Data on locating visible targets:
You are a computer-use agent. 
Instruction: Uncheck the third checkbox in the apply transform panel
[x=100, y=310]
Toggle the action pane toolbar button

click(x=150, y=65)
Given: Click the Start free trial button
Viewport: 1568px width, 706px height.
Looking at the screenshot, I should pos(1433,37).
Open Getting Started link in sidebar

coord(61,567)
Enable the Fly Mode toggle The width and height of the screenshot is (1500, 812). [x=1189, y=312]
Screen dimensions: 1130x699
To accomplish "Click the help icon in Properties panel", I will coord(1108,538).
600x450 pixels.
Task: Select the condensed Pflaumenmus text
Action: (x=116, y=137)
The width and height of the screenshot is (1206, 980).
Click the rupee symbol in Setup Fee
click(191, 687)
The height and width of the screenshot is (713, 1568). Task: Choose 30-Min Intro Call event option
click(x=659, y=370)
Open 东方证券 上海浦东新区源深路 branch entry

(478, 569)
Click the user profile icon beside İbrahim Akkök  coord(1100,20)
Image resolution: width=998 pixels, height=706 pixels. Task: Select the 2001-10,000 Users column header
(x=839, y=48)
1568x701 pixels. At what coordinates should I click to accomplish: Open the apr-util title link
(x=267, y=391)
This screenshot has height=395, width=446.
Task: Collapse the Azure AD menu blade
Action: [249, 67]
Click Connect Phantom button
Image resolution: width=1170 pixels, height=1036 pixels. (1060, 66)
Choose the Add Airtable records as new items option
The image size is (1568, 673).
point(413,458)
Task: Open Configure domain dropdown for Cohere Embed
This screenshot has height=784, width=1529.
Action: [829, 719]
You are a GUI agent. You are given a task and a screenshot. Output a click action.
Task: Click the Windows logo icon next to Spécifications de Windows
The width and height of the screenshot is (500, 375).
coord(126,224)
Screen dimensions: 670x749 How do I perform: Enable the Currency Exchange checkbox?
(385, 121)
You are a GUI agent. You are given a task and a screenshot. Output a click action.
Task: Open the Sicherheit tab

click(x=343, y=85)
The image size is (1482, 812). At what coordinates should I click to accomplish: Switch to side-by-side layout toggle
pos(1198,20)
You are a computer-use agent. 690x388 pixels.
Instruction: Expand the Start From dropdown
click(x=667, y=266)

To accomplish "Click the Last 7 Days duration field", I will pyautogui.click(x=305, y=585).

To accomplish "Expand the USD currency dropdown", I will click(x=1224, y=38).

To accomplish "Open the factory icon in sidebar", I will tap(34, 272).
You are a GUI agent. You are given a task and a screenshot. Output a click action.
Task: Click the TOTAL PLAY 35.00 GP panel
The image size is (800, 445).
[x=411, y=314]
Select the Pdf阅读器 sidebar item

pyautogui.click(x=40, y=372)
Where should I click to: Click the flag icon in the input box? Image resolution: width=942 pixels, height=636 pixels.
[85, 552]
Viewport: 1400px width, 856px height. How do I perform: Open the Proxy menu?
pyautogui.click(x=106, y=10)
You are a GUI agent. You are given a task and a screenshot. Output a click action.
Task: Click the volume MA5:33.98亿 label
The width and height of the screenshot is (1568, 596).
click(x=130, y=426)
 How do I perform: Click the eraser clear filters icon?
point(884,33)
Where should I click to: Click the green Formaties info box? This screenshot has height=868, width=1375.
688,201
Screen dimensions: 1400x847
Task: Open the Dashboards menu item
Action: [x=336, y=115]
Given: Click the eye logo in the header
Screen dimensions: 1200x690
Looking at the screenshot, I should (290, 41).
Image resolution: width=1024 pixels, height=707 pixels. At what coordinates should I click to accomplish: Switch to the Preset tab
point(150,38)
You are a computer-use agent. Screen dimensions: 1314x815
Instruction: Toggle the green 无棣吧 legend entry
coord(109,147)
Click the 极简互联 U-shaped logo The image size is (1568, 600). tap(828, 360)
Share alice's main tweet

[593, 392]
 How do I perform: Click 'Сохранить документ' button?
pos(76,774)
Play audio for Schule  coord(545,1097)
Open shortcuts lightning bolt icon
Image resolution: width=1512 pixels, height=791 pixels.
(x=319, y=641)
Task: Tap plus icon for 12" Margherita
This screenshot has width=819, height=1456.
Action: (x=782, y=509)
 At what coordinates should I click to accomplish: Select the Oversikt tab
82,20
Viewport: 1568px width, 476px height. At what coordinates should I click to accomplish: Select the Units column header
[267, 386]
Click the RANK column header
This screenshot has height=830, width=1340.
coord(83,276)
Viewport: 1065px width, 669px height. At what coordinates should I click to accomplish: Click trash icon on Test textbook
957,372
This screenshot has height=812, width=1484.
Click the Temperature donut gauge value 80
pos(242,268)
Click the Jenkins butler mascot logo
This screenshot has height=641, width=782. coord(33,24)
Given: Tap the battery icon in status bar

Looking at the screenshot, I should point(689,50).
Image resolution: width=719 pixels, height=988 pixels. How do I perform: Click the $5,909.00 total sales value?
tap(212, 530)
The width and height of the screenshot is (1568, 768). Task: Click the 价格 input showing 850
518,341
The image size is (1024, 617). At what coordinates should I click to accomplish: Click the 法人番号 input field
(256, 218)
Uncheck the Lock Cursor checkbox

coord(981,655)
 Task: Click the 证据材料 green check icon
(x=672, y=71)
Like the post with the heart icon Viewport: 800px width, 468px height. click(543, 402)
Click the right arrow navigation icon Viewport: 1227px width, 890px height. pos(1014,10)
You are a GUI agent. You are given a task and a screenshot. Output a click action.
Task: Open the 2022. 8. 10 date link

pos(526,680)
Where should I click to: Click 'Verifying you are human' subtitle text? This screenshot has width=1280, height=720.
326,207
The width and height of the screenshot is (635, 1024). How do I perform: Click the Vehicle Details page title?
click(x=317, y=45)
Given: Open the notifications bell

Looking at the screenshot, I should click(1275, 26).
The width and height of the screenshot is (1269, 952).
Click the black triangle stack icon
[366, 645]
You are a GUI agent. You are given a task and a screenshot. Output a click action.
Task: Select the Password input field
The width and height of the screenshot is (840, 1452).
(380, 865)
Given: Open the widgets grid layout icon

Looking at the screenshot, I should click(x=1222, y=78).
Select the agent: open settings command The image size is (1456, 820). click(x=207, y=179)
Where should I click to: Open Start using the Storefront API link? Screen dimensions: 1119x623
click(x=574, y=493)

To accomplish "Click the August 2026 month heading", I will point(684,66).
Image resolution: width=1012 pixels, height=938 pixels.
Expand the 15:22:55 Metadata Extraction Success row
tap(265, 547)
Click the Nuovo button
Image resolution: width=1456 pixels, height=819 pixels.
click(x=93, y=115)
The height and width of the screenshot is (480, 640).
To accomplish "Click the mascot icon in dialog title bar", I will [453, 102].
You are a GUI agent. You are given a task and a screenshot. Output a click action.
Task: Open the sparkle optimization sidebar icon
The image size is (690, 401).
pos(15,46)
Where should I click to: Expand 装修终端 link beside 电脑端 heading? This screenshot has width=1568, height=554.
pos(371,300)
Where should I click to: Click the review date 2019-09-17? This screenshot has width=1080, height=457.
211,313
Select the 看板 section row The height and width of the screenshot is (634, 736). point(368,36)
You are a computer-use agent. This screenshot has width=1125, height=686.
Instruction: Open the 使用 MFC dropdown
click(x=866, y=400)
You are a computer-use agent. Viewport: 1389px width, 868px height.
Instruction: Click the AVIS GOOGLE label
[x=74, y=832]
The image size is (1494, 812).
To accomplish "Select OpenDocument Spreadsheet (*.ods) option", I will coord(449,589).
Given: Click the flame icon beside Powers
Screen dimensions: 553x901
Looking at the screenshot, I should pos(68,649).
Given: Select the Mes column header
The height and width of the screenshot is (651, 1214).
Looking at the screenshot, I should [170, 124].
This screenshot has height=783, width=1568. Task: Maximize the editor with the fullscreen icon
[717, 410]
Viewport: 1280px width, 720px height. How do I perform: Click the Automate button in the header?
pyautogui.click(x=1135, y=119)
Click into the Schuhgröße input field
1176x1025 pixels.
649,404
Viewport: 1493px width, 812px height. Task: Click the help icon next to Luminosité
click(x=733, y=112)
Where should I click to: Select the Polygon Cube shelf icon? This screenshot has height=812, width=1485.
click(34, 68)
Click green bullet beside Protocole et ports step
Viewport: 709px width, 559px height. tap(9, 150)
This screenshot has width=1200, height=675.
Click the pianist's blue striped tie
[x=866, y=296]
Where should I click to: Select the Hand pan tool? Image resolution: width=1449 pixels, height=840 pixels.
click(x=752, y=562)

REQUEST: Please output the listing lines from the line containing "1568x701 pixels. At" through the line containing "point(884,33)", both included, exactly as they stand.

SOLUTION TO THIS TASK:
1568x701 pixels. At what coordinates should I click to accomplish: Open the apr-util title link
(x=267, y=391)
This screenshot has height=395, width=446.
Task: Collapse the Azure AD menu blade
Action: [249, 67]
Click Connect Phantom button
Image resolution: width=1170 pixels, height=1036 pixels. (1060, 66)
Choose the Add Airtable records as new items option
The image size is (1568, 673).
point(413,458)
Task: Open Configure domain dropdown for Cohere Embed
This screenshot has height=784, width=1529.
Action: [829, 719]
You are a GUI agent. You are given a task and a screenshot. Output a click action.
Task: Click the Windows logo icon next to Spécifications de Windows
The width and height of the screenshot is (500, 375).
coord(126,224)
Screen dimensions: 670x749 How do I perform: Enable the Currency Exchange checkbox?
(385, 121)
You are a GUI agent. You are given a task and a screenshot. Output a click action.
Task: Open the Sicherheit tab

click(x=343, y=85)
The image size is (1482, 812). At what coordinates should I click to accomplish: Switch to side-by-side layout toggle
pos(1198,20)
You are a computer-use agent. 690x388 pixels.
Instruction: Expand the Start From dropdown
click(x=667, y=266)

To accomplish "Click the Last 7 Days duration field", I will pyautogui.click(x=305, y=585).

To accomplish "Expand the USD currency dropdown", I will click(x=1224, y=38).

To accomplish "Open the factory icon in sidebar", I will tap(34, 272).
You are a GUI agent. You are given a task and a screenshot. Output a click action.
Task: Click the TOTAL PLAY 35.00 GP panel
The image size is (800, 445).
[x=411, y=314]
Select the Pdf阅读器 sidebar item

pyautogui.click(x=40, y=372)
Where should I click to: Click the flag icon in the input box? Image resolution: width=942 pixels, height=636 pixels.
[85, 552]
Viewport: 1400px width, 856px height. How do I perform: Open the Proxy menu?
pyautogui.click(x=106, y=10)
You are a GUI agent. You are given a task and a screenshot. Output a click action.
Task: Click the volume MA5:33.98亿 label
The width and height of the screenshot is (1568, 596).
click(x=130, y=426)
 How do I perform: Click the eraser clear filters icon?
point(884,33)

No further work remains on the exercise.